→ Problem description
Write out, exactly as they stand, the line containing "Task: Click the Speichern button" and all subsequent lines up to and including the final line of the records.

Stored data entries:
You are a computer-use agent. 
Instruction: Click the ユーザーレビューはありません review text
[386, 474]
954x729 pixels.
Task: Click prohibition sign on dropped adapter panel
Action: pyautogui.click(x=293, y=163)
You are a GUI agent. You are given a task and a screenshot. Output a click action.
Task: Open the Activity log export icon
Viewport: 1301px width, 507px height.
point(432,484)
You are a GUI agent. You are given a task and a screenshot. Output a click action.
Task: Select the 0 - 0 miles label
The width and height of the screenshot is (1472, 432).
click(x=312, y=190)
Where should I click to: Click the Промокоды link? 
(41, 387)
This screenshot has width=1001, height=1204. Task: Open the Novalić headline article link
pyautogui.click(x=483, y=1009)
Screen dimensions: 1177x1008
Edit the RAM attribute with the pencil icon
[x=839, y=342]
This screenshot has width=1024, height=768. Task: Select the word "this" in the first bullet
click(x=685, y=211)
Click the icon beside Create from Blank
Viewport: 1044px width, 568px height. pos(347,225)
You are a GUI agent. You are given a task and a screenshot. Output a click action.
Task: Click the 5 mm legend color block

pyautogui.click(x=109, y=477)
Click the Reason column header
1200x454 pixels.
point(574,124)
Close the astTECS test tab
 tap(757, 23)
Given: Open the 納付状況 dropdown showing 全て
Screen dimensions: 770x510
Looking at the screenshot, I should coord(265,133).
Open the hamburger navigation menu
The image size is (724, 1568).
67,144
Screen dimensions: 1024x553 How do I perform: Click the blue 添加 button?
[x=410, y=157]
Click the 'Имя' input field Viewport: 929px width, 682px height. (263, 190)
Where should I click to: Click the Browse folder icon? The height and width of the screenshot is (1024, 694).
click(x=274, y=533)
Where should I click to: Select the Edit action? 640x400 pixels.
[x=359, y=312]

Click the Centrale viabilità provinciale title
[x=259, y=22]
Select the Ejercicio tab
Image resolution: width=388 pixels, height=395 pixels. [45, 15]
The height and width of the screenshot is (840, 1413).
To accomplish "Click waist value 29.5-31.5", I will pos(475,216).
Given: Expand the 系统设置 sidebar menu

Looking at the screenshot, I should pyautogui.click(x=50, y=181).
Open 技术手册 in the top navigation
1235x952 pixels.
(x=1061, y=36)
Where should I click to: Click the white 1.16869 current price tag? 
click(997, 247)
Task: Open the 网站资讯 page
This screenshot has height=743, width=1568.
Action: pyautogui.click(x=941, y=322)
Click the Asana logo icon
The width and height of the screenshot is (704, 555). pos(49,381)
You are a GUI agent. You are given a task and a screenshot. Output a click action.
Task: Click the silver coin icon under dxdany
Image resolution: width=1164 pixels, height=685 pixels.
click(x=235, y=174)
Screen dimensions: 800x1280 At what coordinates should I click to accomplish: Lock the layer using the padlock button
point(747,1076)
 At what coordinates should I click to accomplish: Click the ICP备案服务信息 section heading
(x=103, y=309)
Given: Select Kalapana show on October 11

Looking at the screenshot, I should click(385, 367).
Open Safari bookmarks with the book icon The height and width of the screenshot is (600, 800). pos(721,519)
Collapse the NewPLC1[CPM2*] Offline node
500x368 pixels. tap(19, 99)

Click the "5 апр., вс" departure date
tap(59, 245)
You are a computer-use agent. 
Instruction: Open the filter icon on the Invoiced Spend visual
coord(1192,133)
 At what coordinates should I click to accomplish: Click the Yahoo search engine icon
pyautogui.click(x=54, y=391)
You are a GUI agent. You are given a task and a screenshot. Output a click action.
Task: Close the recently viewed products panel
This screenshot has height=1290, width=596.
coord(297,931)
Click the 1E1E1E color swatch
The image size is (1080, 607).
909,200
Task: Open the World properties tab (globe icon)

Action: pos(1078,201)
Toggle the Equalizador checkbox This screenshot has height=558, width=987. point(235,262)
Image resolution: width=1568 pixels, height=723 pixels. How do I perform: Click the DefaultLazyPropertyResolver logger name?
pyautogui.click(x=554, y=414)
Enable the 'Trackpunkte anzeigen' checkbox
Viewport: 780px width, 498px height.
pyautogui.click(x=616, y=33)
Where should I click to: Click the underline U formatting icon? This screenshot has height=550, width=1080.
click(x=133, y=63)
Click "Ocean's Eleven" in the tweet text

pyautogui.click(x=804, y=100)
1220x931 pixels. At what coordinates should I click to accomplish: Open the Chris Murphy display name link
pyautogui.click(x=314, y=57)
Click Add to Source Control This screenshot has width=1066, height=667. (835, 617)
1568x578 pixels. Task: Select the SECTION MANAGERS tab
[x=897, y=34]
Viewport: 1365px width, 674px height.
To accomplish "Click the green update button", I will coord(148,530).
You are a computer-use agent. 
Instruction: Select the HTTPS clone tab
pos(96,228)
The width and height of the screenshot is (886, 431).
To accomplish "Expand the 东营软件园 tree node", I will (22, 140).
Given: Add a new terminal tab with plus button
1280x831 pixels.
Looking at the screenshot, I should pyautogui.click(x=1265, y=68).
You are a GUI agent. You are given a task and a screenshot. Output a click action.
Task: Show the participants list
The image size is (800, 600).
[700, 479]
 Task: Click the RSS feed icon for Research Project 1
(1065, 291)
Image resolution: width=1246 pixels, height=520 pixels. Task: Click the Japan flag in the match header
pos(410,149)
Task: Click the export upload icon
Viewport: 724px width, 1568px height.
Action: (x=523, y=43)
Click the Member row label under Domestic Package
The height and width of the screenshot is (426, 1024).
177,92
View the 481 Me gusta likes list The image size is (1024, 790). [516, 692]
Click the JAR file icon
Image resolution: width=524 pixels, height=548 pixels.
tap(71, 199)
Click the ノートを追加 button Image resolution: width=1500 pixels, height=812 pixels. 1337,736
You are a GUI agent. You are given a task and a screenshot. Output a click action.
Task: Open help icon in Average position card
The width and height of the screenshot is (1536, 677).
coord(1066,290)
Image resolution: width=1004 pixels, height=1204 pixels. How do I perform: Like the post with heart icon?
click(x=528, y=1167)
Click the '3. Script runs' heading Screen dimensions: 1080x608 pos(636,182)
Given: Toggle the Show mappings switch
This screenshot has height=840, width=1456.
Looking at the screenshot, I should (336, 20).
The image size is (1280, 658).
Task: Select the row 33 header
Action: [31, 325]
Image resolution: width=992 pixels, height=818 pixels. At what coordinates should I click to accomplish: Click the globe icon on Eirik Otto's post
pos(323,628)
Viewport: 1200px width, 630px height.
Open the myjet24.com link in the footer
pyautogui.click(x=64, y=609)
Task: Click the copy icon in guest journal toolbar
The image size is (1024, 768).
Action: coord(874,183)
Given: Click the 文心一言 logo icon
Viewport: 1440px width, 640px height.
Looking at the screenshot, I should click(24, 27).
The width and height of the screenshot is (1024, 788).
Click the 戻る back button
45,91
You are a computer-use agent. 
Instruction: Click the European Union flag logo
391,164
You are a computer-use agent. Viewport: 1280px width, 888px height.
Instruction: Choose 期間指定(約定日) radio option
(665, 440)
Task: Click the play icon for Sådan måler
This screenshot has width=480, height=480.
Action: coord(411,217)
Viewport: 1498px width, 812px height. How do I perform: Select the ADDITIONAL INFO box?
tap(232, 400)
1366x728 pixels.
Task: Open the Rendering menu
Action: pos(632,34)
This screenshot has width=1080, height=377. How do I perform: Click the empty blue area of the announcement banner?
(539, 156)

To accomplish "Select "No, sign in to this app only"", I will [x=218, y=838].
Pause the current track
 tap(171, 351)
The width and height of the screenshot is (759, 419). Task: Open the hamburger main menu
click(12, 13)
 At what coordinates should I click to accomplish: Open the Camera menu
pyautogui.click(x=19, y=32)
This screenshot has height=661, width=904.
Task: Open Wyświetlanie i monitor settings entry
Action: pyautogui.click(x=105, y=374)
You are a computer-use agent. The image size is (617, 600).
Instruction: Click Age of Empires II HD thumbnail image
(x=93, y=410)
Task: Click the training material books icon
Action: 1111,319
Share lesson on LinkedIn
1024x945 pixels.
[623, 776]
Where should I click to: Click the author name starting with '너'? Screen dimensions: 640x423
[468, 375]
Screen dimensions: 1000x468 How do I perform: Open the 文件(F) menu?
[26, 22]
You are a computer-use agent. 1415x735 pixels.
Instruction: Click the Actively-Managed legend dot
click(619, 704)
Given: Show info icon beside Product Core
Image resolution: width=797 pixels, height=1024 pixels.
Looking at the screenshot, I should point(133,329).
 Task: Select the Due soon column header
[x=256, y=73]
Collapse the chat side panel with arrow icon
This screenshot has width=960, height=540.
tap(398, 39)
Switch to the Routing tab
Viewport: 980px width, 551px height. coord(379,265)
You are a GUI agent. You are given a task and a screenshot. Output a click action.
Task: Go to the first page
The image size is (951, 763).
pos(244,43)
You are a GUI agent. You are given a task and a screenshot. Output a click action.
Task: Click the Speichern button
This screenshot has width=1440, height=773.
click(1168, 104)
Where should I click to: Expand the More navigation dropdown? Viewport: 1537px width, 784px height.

→ Completed task
Task: Click the Speichern button
This screenshot has width=1440, height=773.
click(1168, 104)
Where should I click to: Expand the More navigation dropdown? Viewport: 1537px width, 784px height.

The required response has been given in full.